Exame necroscópico descarta envenenamento em ressonância

Polícia investiga se morte de três pacientes após ressonância magnética em Campinas foi por erro humano ou defeitos

RICARDO BRANDT / CAMPINAS , O Estado de S.Paulo

23 de fevereiro de 2013 | 02h05

Os primeiros resultados dos exames necroscópicos nos corpos dos três pacientes que morreram após realizarem exame de ressonância magnética, no hospital Vera Cruz, em Campinas, interior de São Paulo, no dia 28, descartaram envenenamento.

A Polícia Civil divulgou ontem que segue agora com três linhas de investigação: erro humano nos procedimentos dos exames; falha dos equipamentos; e problemas nos contrastes (composto químico usado para melhorar a qualidade das imagens).

Segundo o diretor do Instituto Médico Legal (IML) de Campinas, João Roberto Miller, nenhum elemento químico diferente foi encontrado nos corpos. "Nenhuma substância tóxica ou venenosa foi encontrada nas amostras dos pacientes", explicou Miller, descartando a adição de outras substâncias na aplicação do contrastes.

As vítimas tinham entre 25 e 39 anos, eram dois homens e uma mulher, não estavam com problemas de saúde e morreram sequencialmente, após realizarem exames de ressonância do crânio, com uso de contraste, em máquinas diferentes, no hospital Vera Cruz. No mesmo dia, outras 83 pessoas passaram pelo mesmo procedimento, sem apresentarem problemas.

Com os primeiros resultados do IML, o delegado responsável pelo caso, José Carlos Fernandes, anunciou que as investigações agora estão focadas nas outras três linhas de investigação. "A conclusão até agora é que não houve um fator externo intencional. Mas temos que juntar os laudos do IML, da criminalística, do Adolfo Lutz com os depoimentos para entender o que aconteceu", explicou o delegado, que prorrogou o inquérito por mais 30 dias.

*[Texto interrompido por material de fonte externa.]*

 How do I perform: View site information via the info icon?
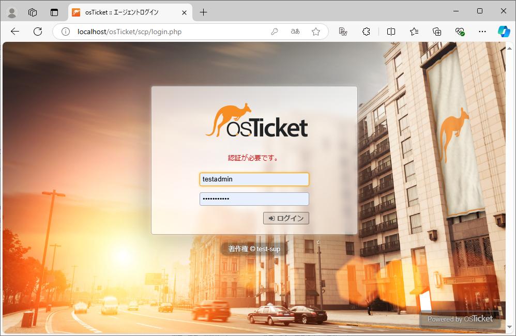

A diretora da Vigilância em Saúde, da prefeitura de Campinas, Brigina Kemp, informou que o Adolfo Lutz está criando uma metodologia para analisar o contraste, e que os resultados são demorados.

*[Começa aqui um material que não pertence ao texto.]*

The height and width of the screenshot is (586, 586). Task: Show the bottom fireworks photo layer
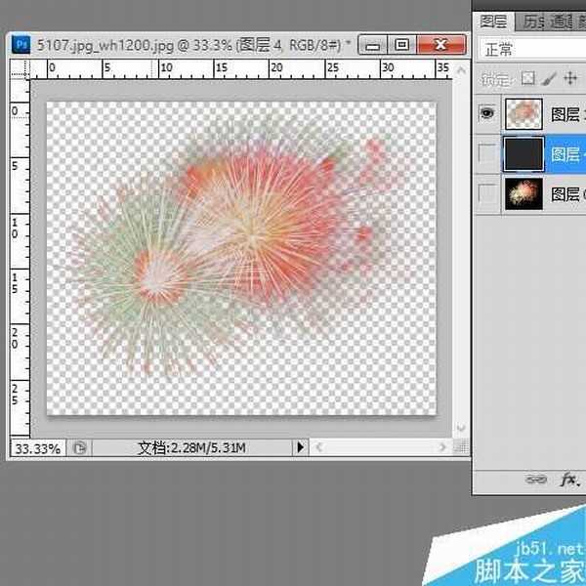(x=487, y=194)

Esses primeiros resultados lançam ainda mais dúvidas nas investigações sobre as mortes no Vera Cruz. É que as evidências clínicas mostram que as vítimas podem ter sofrido uma intoxicação. Exames sugerem que houve uma reação química.

A diretora da vigilância informou que o setor de ressonância do hospital Vera Cruz continua fechado, até a conclusão das investigações, mas que ontem recebeu um recurso encaminhado pela unidade na secretaria, mas que somente na segunda-feira iria analisar o teor do pedido.